== DATASET EXTRACT

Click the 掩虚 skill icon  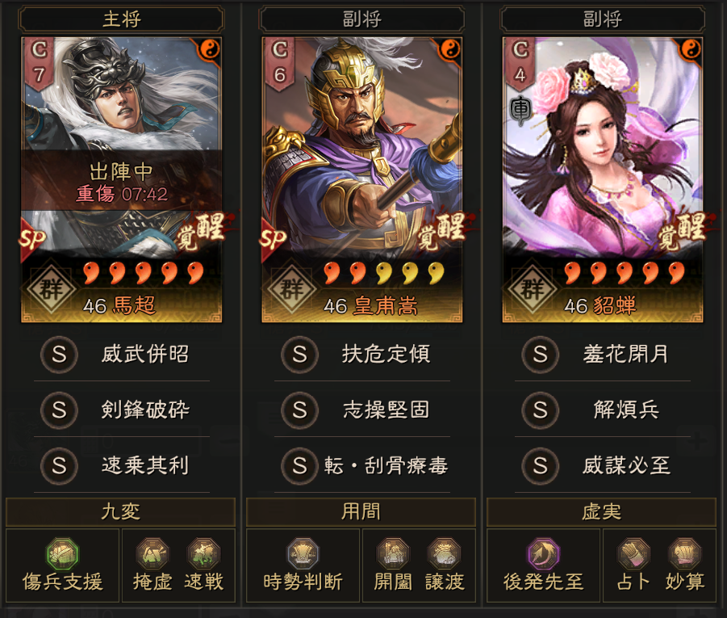click(153, 553)
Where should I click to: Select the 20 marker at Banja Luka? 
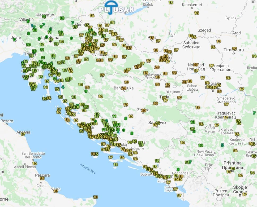[123, 88]
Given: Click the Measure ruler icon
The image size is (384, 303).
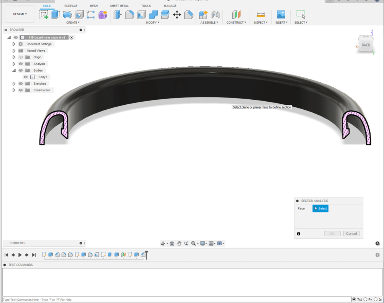Looking at the screenshot, I should tap(261, 15).
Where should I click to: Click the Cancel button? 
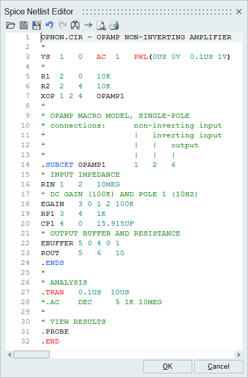[219, 367]
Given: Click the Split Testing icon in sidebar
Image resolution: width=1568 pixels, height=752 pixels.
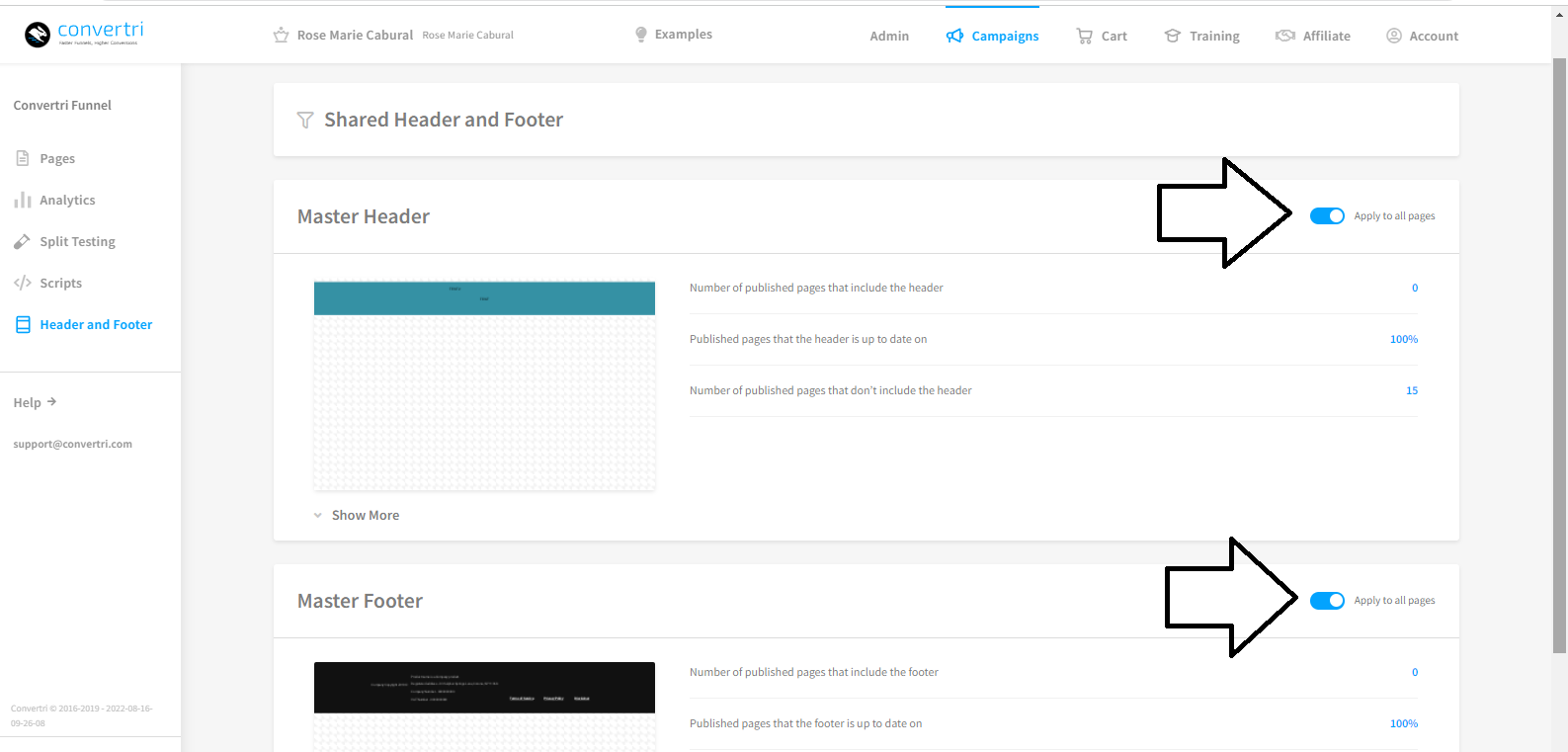Looking at the screenshot, I should tap(22, 242).
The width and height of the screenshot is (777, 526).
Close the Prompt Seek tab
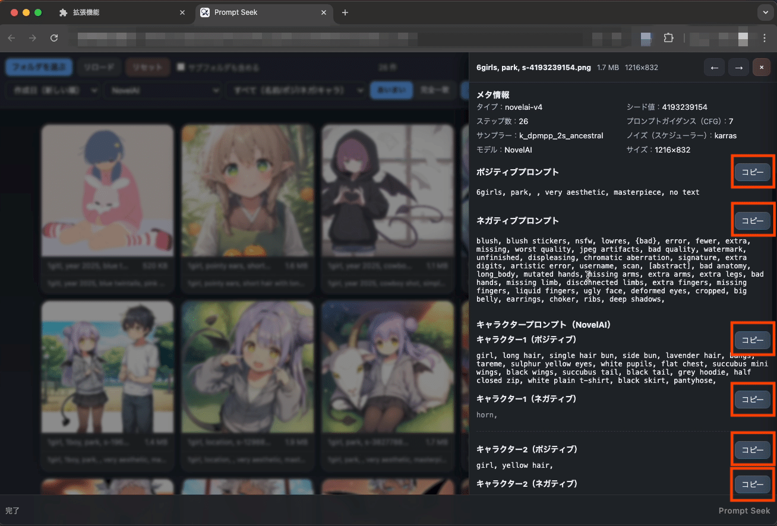(x=324, y=12)
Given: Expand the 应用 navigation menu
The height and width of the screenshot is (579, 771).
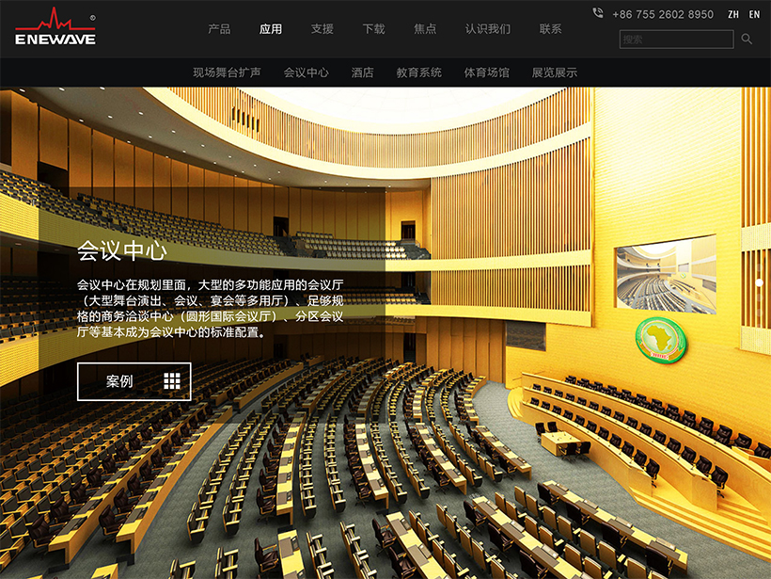Looking at the screenshot, I should 271,29.
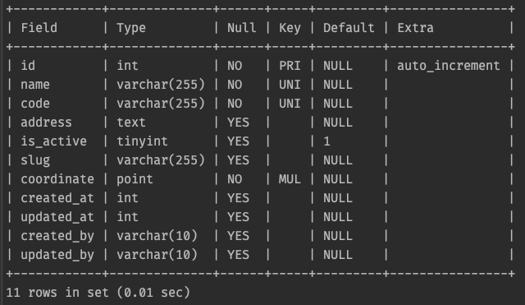Click the MUL key value
Screen dimensions: 525x305
click(x=290, y=179)
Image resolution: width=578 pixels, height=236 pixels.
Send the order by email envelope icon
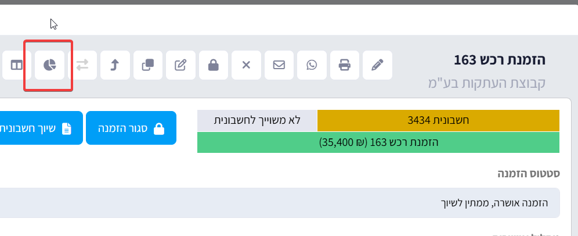[279, 65]
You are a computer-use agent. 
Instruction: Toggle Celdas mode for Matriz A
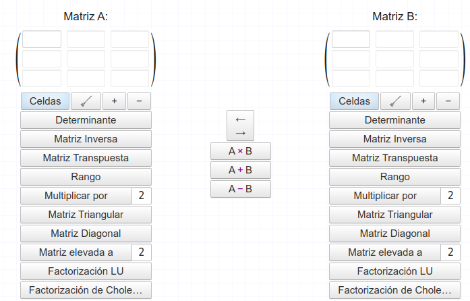click(x=45, y=101)
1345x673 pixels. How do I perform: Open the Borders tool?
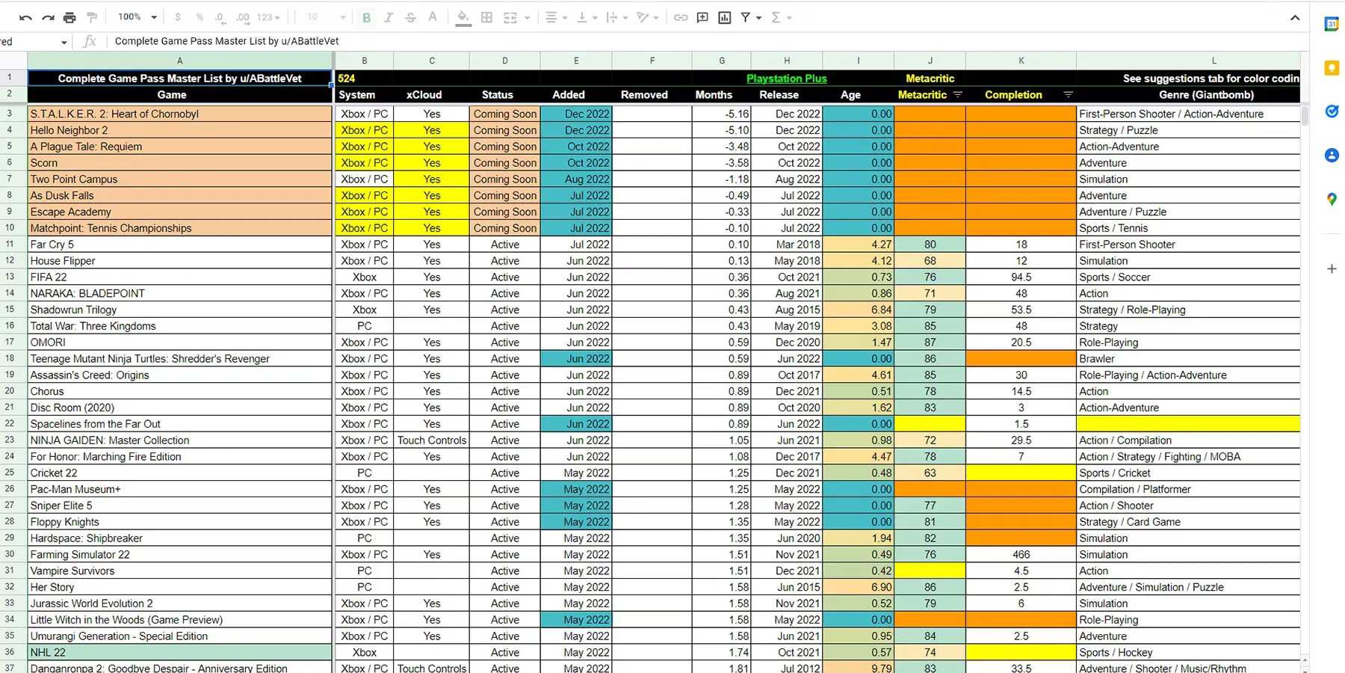tap(486, 17)
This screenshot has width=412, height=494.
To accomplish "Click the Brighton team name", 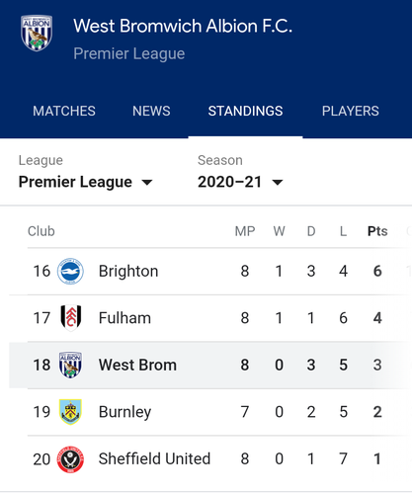I will [x=128, y=272].
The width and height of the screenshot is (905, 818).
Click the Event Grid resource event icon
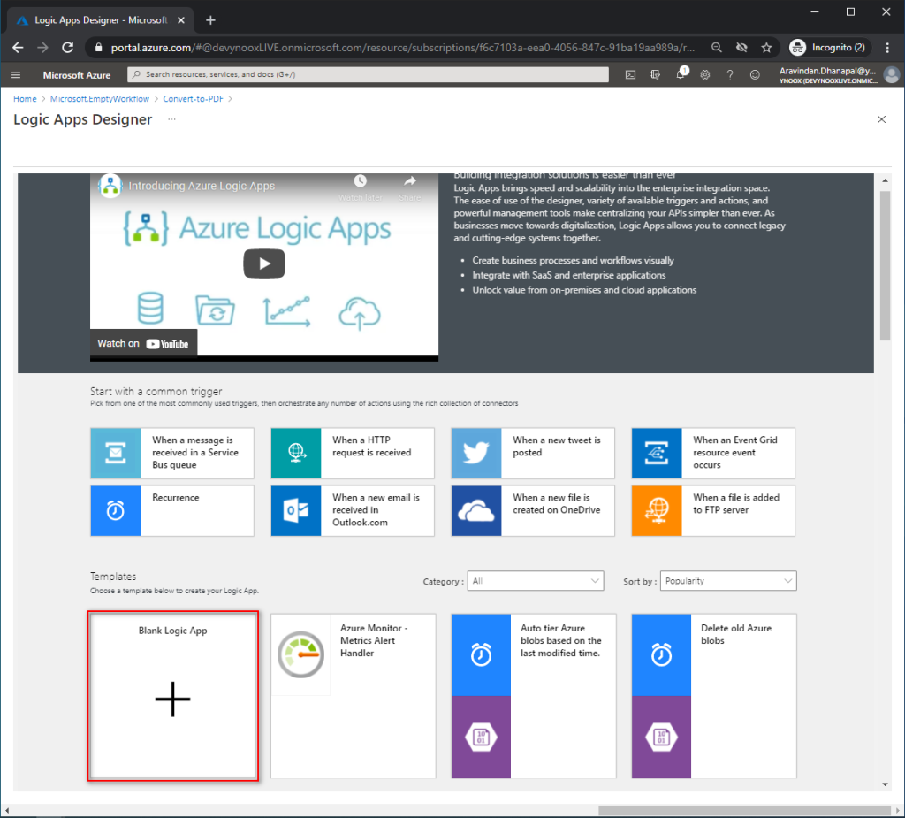(x=656, y=453)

====

_PROBLEM DETAILS_:
Your reply should hold every line from the data that contains "Given", copied in full.

_ANSWER SECTION_:
Given: Click the Measure ruler icon
Given: Click the Split Testing icon in sidebar
Given: Expand the 应用 navigation menu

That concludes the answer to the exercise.